Polytechnicien·ne·s, ce monde se meurt : engagez-vous !
Gaspard Monge écrivait à propos de l’École polytechnique :
« L’objet de cette institution est de donner à des jeunes citoyens toutes les connaissances qui sont nécessaires pour ordonner, diriger et administrer les travaux de tous les genres exécutés aux frais de la République. »
Cette vision généreuse a conduit des générations de polytechniciens et polytechniciennes à contribuer à la construction de l’industrie nationale et des grands corps techniques de l’État.
Or nous assistons depuis à une remise en cause de ce contrat moral qui a fondé notre légitimité. Des pans entiers de l’industrie ont été démantelés, des savoir-faire stratégiques ont été perdus, des structures de production entières ont quitté le pays, ruinant des bassins d’emploi et des systèmes industriels complexes. L’abandon récent d’Alstom donne à voir l’effet désastreux du primat absolu donné aux profits à court-terme, au détriment des logiques à long-terme qui gouvernent toute véritable stratégie industrielle.

■ **Lignes de données**
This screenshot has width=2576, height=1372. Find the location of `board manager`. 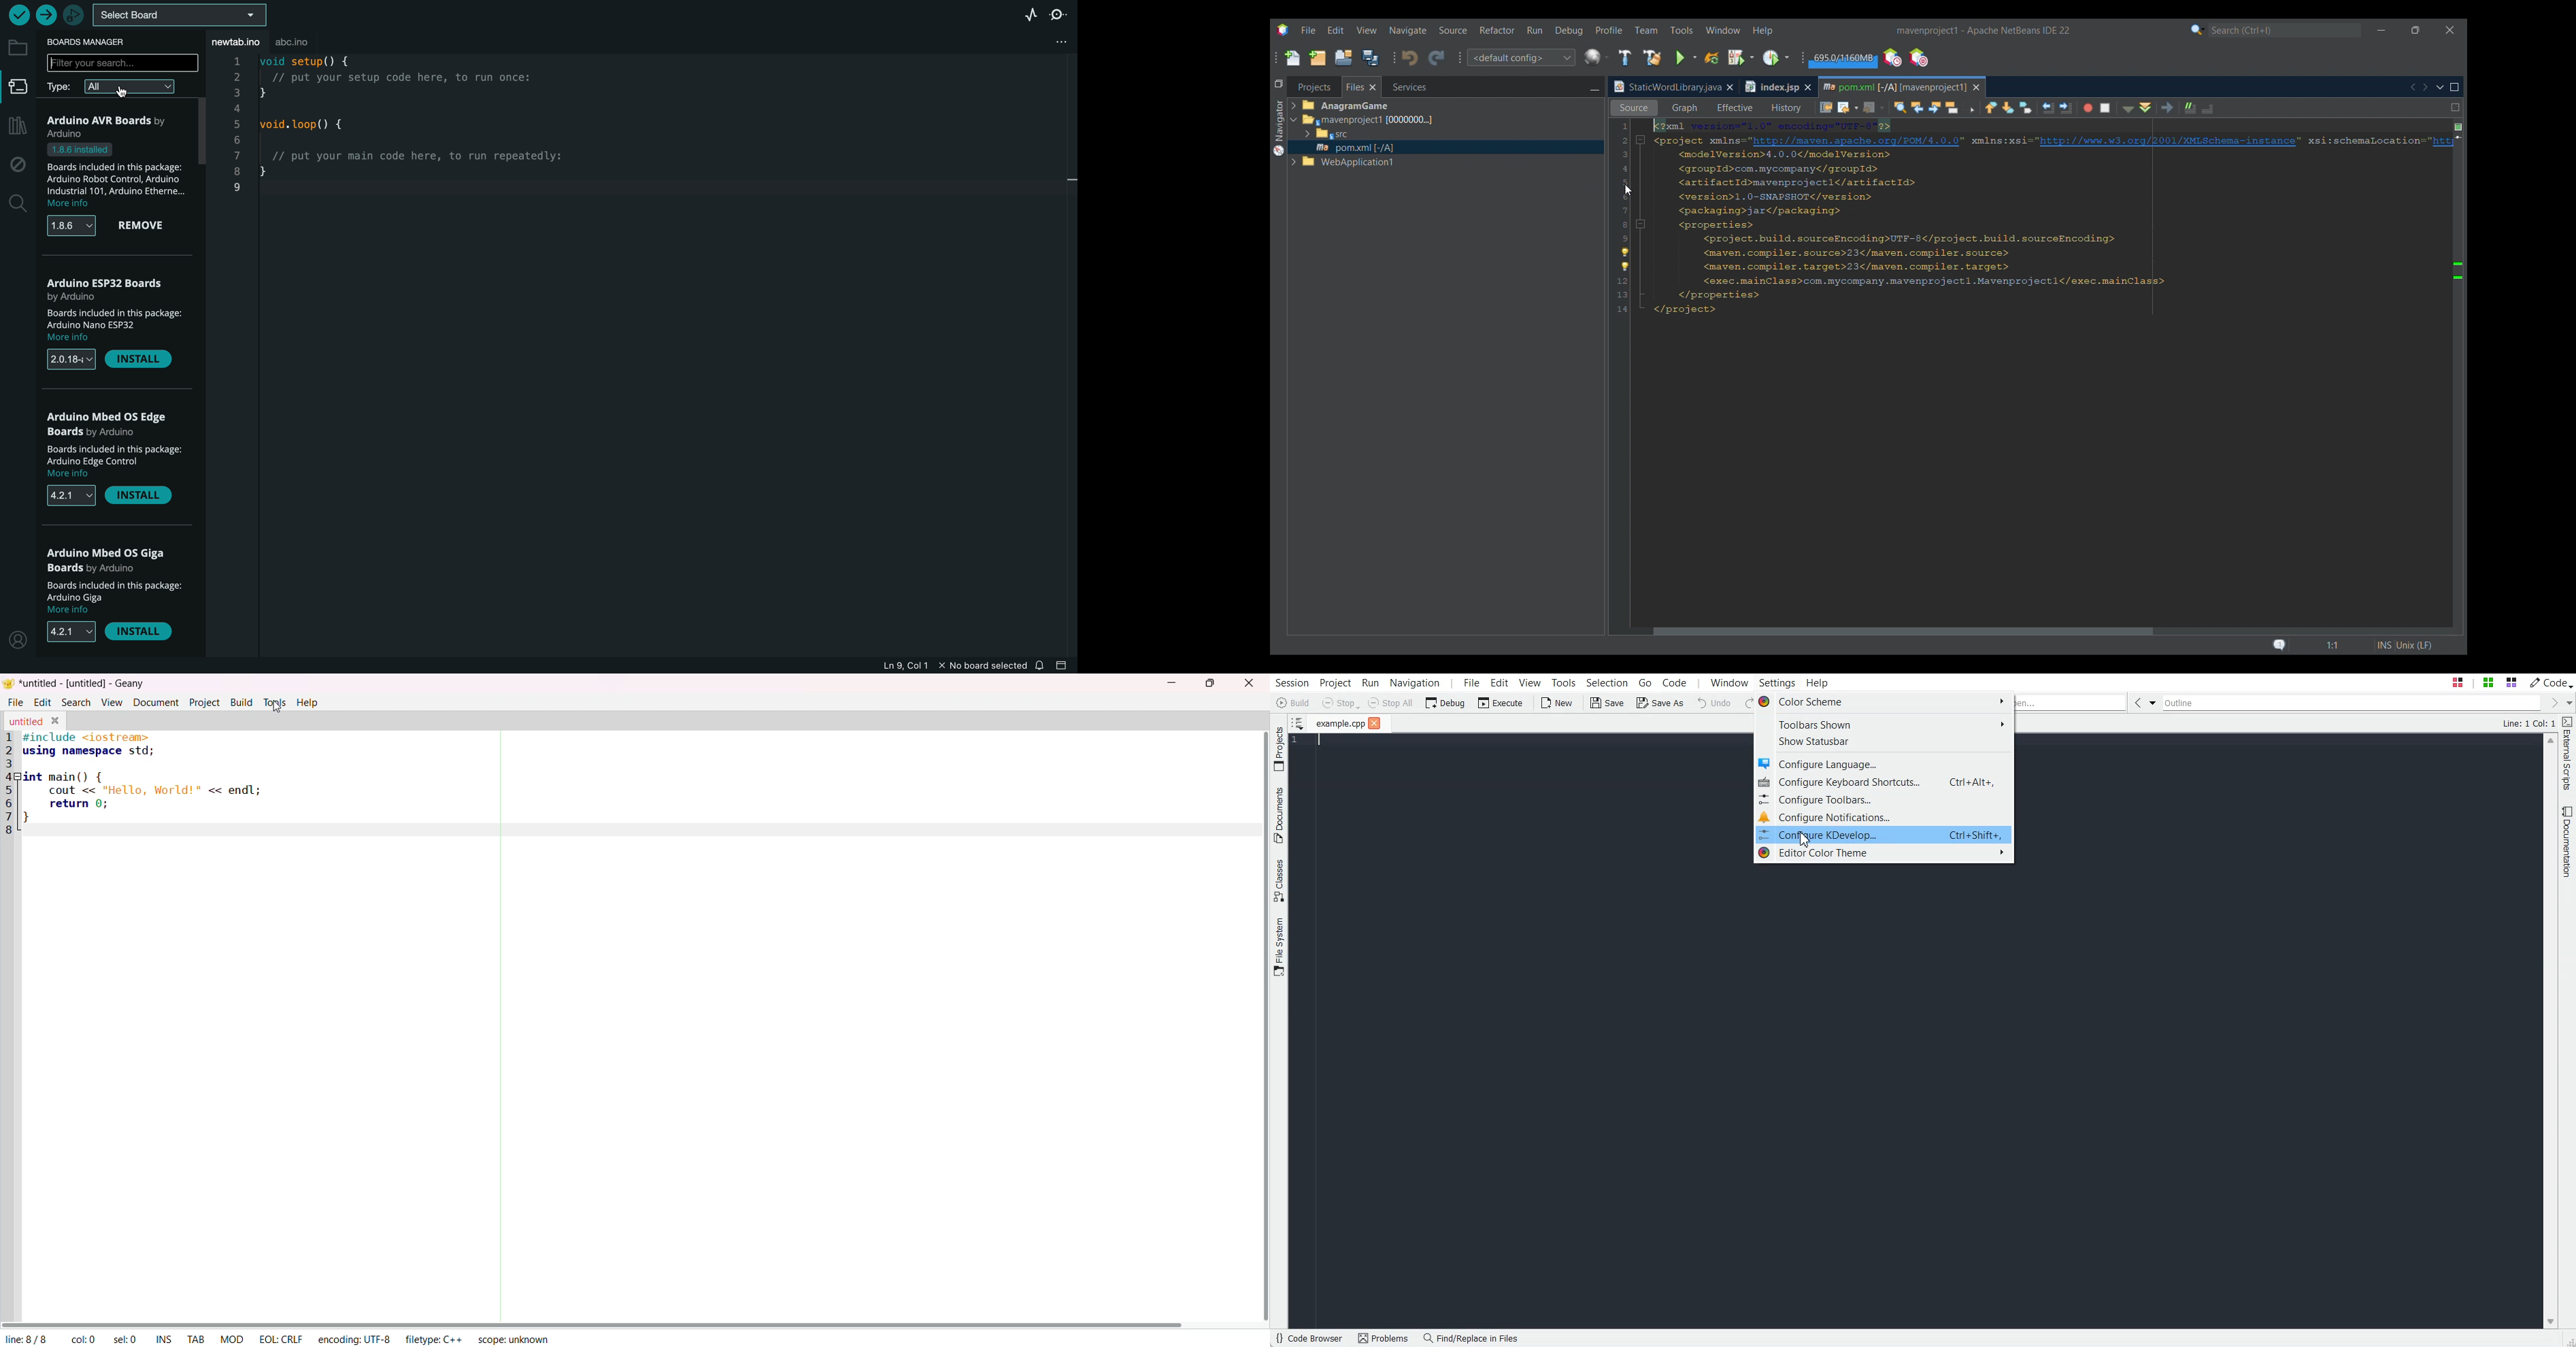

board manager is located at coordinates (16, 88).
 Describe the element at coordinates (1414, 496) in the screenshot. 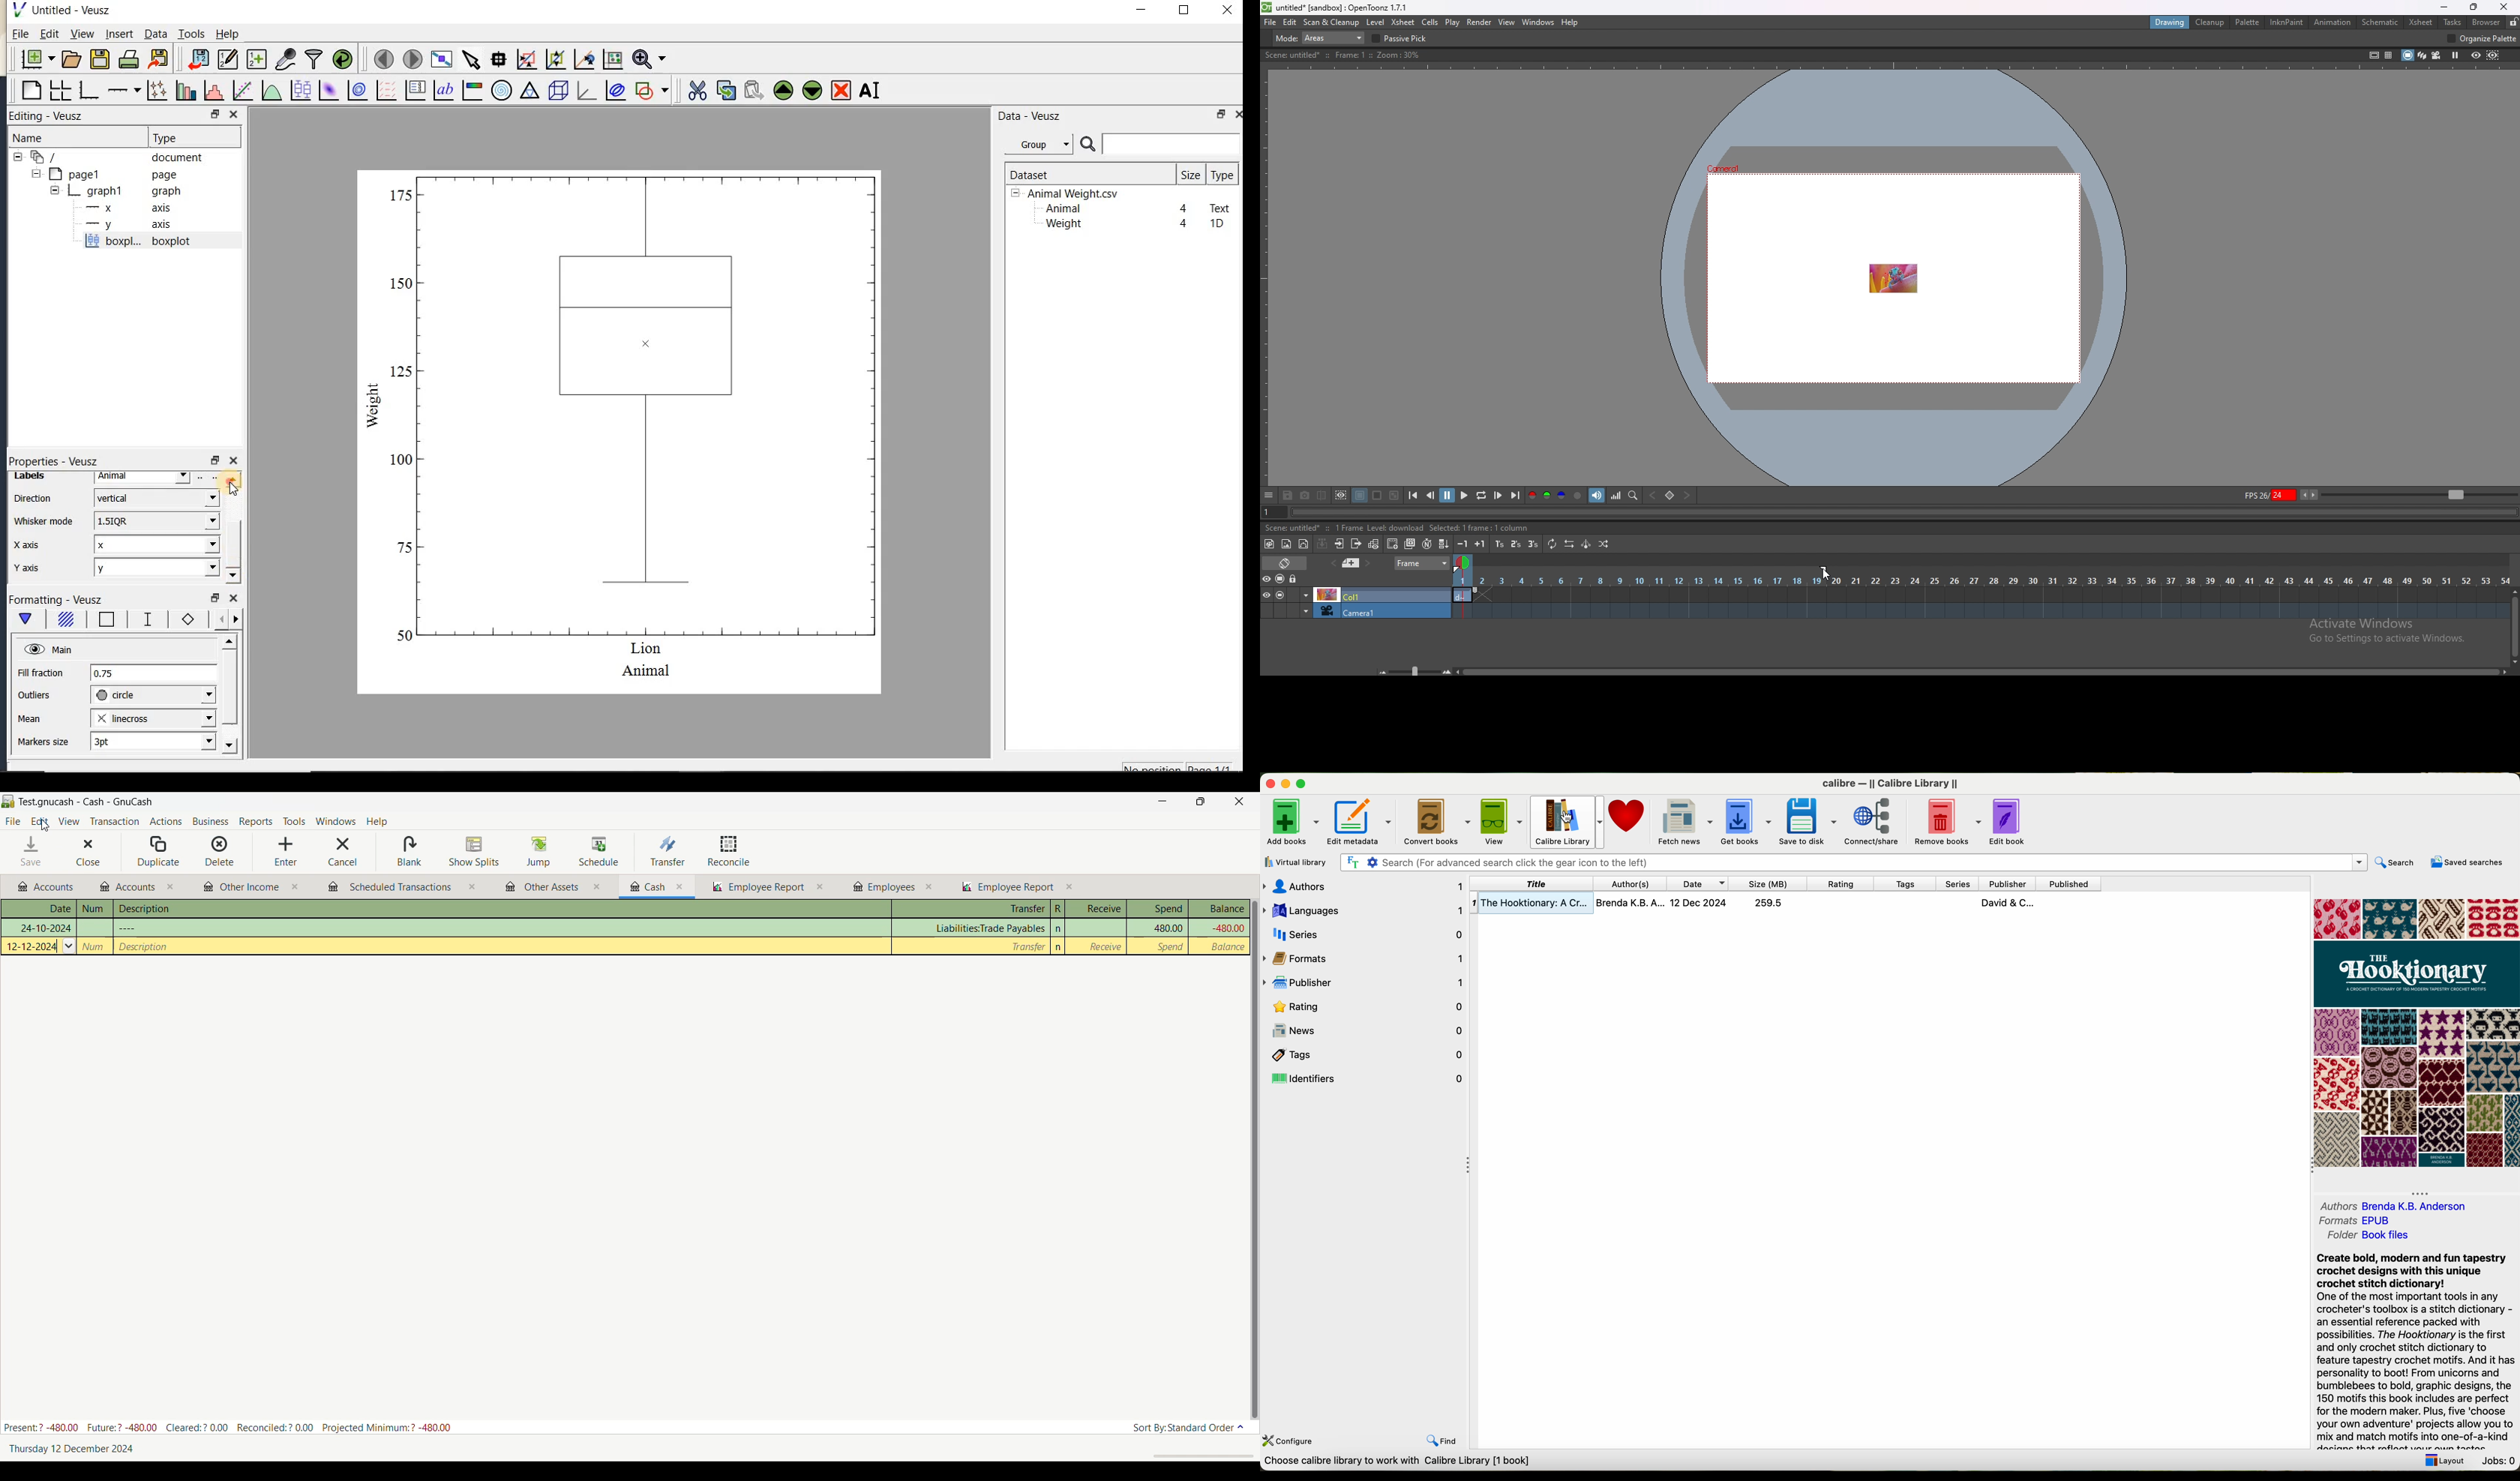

■ **Objectifs**
1: Mettez à jour un passage du texte sur l'École polytechnique en partant de "Gaspard Monge écrivait" et en terminant par "techniques de l’État.", puis recopiez-le en remplaçant "République" par "Nation".
2: Rédigez la suite du texte sur l'École polytechnique, à partir de sa dernière phrase.

■ **Liste des réponses**
1:
Gaspard Monge écrivait à propos de l’École polytechnique :
« L’objet de cette institution est de donner à des jeunes citoyens toutes les connaissances qui sont nécessaires pour ordonner, diriger et administrer les travaux de tous les genres exécutés aux frais de la Nation. »
Cette vision généreuse a conduit des générations de polytechniciens et polytechniciennes à contribuer à la construction de l’industrie nationale et des grands corps techniques de l’État.

2:
Cette domination du court-terme, caractéristique du capitalisme financiarisé qui s’est imposé comme cadre de pensée unique, se double d’un déni de réalité face au défi climatique et écologique. La communauté scientifique dénonce unanimement le caractère insoutenable du modèle de production de nos sociétés, mais nos gouvernements se contentent de mesures insuffisantes au regard des enjeux, quand elles ne sont pas purement de façade.
Le modèle social français qui unissait par la solidarité est attaqué frontalement et la société finit divisée. Les privatisations, mais aussi la casse du droit du travail, les réformes régressives de l’assurance chômage et des retraites, signent une politique orientée en faveur des intérêts de la classe dominante. La réponse répressive donnée au mouvement des Gilets Jaunes a mis en évidence l’existence d’une cassure profonde entre le peuple français et les soi-disant « élites » qui le gouvernent.
Soyons lucides. Nombre de polytechnicien·ne·s se sont laissé·e·s entraîner dans ces logiques mercantilistes devenues mortifères.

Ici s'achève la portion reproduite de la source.